久保氏:そもそも新電力、小売電気事業者になる必要性は何なのか。もっと深く考えてほしい。

村谷氏:本業の商品力がないなら、電気とセットにしたところで売れるはずがない。なぜ電気がついたら売れる思うのか。ガス会社などは良いポジションにいると思いますが、現時点では電気とガスのセット割引くらい。

 私の考える理想形は、発電と小売りをセットにすること。英国のグッドエナジーのように、ブランディングにマッチした発電所を自分たちで作る。こういう人たちが生き残っていくと思っていた。そうじゃなかったら媒介でも代理でもいいんじゃないかな。

久保氏:その市場は1つ、あると思います。でも、プレミアムでニッチですよね。1兆円にいかないくらいの市場規模かな、と。市場の大部分が小売事業ではないでしょうか。営業力が売りなら、良いパートナーがいれば媒介で十分。取次になる必要もありません。小売電気事業者になるからには、別の意義があるはずです。

柏崎:事業をやる意義というのは、ものすごく重要です。事業をやるときは、まず「なぜこの事業をやるのか」を明確にしないと、すべてがブレてくる。意義を明確にして、従業員にしっかり理解してもらえば、おのずと戦略・戦術が明確になります。

 エフビットの場合は、社是は「和をもって尊しとす」としました。原子力発電所事故があって、太陽光発電バブルが起きた。メガソーラーで儲かった人たちが騒いでいるばかりの電力業界ではく、秩序ある業界であってほしいと考えました。そして、エフビットはその中の1プレーヤーでありたい、と。業界を変えていく会社の1つにしていこうと、社員にも何度も何度も話をしました。

需要家は電気料金の単価に関心がない

久保氏:新電力がベンチャー企業として勝負する以上、人のモデルを真似するのは基本の1つだと思うのですが、今の新電力はあまり真似をしませんよね。例えば、新電力Looop(東京都台東区)の「基本料金ゼロ」というメニューは、分かりやすく、ユーザーに受け入れられましたが、他社は追随しませんでした。Looopがこのメニューを継続しているということは、一部逆ザヤの顧客がいたとしても、それ以上にうまく言っているという証左なんですけれどね。

 全面自由化を迎えて、新電力各社は「基本料金が大手電力の○%引き」「従量料金が△%引き」というアピールをしていましたが、ユーザーにしてみたら電気の単価なんてどうでも良い話だと思うのです。その証拠に、「新規契約でキャッシュバック5000円」というキャンペーンはものすごく当たりました。

 日経エネルギーNext経営塾では、電力業界のみなならず、他業界での成功事例も参考にしながら、自社に合った戦術を自力で作るための方法論を身に着けてもらいたいと思っています。

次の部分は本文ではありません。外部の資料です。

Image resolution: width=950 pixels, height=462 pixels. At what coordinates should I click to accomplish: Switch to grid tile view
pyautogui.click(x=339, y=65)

久保氏:電気の安定性が同じなら、手間がなくてコストが安いというのがユーザーにとって嬉しいこと。例えば、設備の運用保守も面倒みてあげるようなやり方が効果があると思います。複写機メーカーのビジネス展開は参考になります。昔はプリンターを売るのが仕事でしたが、その後はカウンター売りになりました。そして、今ではドキュメント周り、もしくはオフィス周り全体のソリューションを提供するようになっています。

「新電力は短期間での成長が見込める魅力的な事業」と講師陣は口をそろえる
「新電力は短期間での成長が見込める魅力的な事業」と講師陣は口をそろえる
左から久保氏、柏崎氏、村谷氏(写真:的野弘路)

柏崎氏:東電も特別高圧の需要家には、ESCOや省エネのコンサルティングを提供していますよね。省エネや運用保守は新電力にとっても、ビジネスチャンスになると思います。

村谷氏:需要家に最小限のピークカットをしてもらえば、調達改善ができます。新電力事業の収益改善をしたいなら、「調達改善メニュー」を作ったらどうですか、と提案していますが、誰もやってくれません(苦笑)。理由の大半が、社内に省エネ手法を理解させるのが難しいから。やりたいけれど、勉強はしたくない。しかも、自分の顧客の電気の使い方すら見ていない。これこそ、大手電力ができないことのはずなんですが。

柏崎氏:これは新電力の経営者として、すごく悩んだところです。教育の過程なしに営業担当者に「やってこい」と言っても、やれっこない。電気のノウハウがまったくないわけだから。だからこそ、シンプルな商品にして、「まずは1年間、このメニューを売ってこい」とい言いました。その間に少しずつ電気のことが分かってきますから。

新電力事業は決して難しくない

柏崎氏:新電力事業は、そんなに難しいものではないと思っています。日経エネルギーNext経営塾では、ド素人集団だった新電力で売上高を1年で2倍、3倍にできるセオリーをしっかり学んでほしいですね。従業員の教育も含めて、経営現場でぶつかる課題についても、共有したいと思っています

「新電力は短期間での成長が見込める魅力的な事業」と講師陣は口をそろえる
「新電力は短期間での成長が見込める魅力的な事業」と講師陣は口をそろえる
左から久保氏、柏崎氏、村谷氏(写真:的野弘路)

村谷氏:電力市場も、1円単位で価格を予測するのは難しいですが、ざっくりとなら予測できます。例えば、JEPXは大手電力などの余剰電気ですよね。もっとも量が多いのは東電の電気。東電の電気の多くはLNG(液化天然ガス)火力発電所で発電しています。つまり、LNG価格の変化を見れば、電力価格も見えてくる。冷静に考えれば、分かるはずなんです。

 ただ、本には書いてありません。新電力事業を運営する中で、伝言ゲームで学ぶものだからです。今回の日経エネルギーNext経営塾では、電力価格を予想するための情報は何か、どうやって情報を入手するのか、どうやって読みこなせば良いのかを徹底的にレクチャーしたいと思います。

柏崎氏:新電力事業は、ちゃんとやれば利益も上がるし、今後も様々な可能性を秘めた魅力的なビジネスです。だからこそ、基本的な知識を早期に身に着けてもらいたいですね。

久保氏:新規参入組にも、勉強すれば身につく知識を早く身につけてもらって、業界全体の底上げに繋がることを願っています。

村谷氏:新電力同士の横のつながりも、もっとあって良いと思っています。そういう点でも、同じような課題に直面した新電力が、共に学び、切磋琢磨する場があるというのは良いことですよね。